[Dataset entries]
%%
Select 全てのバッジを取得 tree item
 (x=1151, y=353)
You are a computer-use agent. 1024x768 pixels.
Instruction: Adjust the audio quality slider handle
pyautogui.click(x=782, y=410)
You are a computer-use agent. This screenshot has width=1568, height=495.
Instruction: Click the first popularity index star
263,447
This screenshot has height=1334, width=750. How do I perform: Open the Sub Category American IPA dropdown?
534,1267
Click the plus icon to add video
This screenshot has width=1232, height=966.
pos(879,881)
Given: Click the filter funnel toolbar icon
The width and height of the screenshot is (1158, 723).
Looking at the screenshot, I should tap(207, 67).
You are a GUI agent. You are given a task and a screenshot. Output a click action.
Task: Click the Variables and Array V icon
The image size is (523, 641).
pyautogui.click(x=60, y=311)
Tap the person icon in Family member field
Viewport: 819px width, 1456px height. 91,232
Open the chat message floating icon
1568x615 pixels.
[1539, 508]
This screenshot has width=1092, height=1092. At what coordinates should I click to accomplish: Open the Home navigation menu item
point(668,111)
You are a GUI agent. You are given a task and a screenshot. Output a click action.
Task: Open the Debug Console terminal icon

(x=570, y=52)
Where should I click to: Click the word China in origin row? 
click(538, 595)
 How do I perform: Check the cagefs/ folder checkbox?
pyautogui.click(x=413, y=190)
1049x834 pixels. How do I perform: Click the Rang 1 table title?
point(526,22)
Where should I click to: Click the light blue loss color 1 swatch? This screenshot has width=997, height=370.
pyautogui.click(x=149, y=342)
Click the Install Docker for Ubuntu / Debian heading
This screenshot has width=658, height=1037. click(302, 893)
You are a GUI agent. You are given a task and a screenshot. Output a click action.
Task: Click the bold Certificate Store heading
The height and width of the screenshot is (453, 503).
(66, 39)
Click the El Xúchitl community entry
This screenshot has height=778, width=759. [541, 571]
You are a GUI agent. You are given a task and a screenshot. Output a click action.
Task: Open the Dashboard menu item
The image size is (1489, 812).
%%
◆ Exercise aim ◆
Return all of the data precisely as it appears.

◆ Problem solution ◆
Select 全てのバッジを取得 tree item
 (x=1151, y=353)
You are a computer-use agent. 1024x768 pixels.
Instruction: Adjust the audio quality slider handle
pyautogui.click(x=782, y=410)
You are a computer-use agent. This screenshot has width=1568, height=495.
Instruction: Click the first popularity index star
263,447
This screenshot has height=1334, width=750. How do I perform: Open the Sub Category American IPA dropdown?
534,1267
Click the plus icon to add video
This screenshot has width=1232, height=966.
pos(879,881)
Given: Click the filter funnel toolbar icon
The width and height of the screenshot is (1158, 723).
Looking at the screenshot, I should tap(207, 67).
You are a GUI agent. You are given a task and a screenshot. Output a click action.
Task: Click the Variables and Array V icon
The image size is (523, 641).
pyautogui.click(x=60, y=311)
Tap the person icon in Family member field
Viewport: 819px width, 1456px height. 91,232
Open the chat message floating icon
1568x615 pixels.
[1539, 508]
This screenshot has width=1092, height=1092. At what coordinates should I click to accomplish: Open the Home navigation menu item
point(668,111)
You are a GUI agent. You are given a task and a screenshot. Output a click action.
Task: Open the Debug Console terminal icon

(x=570, y=52)
Where should I click to: Click the word China in origin row? 
click(538, 595)
 How do I perform: Check the cagefs/ folder checkbox?
pyautogui.click(x=413, y=190)
1049x834 pixels. How do I perform: Click the Rang 1 table title?
point(526,22)
Where should I click to: Click the light blue loss color 1 swatch? This screenshot has width=997, height=370.
pyautogui.click(x=149, y=342)
Click the Install Docker for Ubuntu / Debian heading
This screenshot has width=658, height=1037. click(302, 893)
You are a GUI agent. You are given a task and a screenshot. Output a click action.
Task: Click the bold Certificate Store heading
The height and width of the screenshot is (453, 503).
(66, 39)
Click the El Xúchitl community entry
This screenshot has height=778, width=759. [541, 571]
You are a GUI agent. You are given a task and a screenshot. Output a click action.
Task: Open the Dashboard menu item
The image size is (1489, 812).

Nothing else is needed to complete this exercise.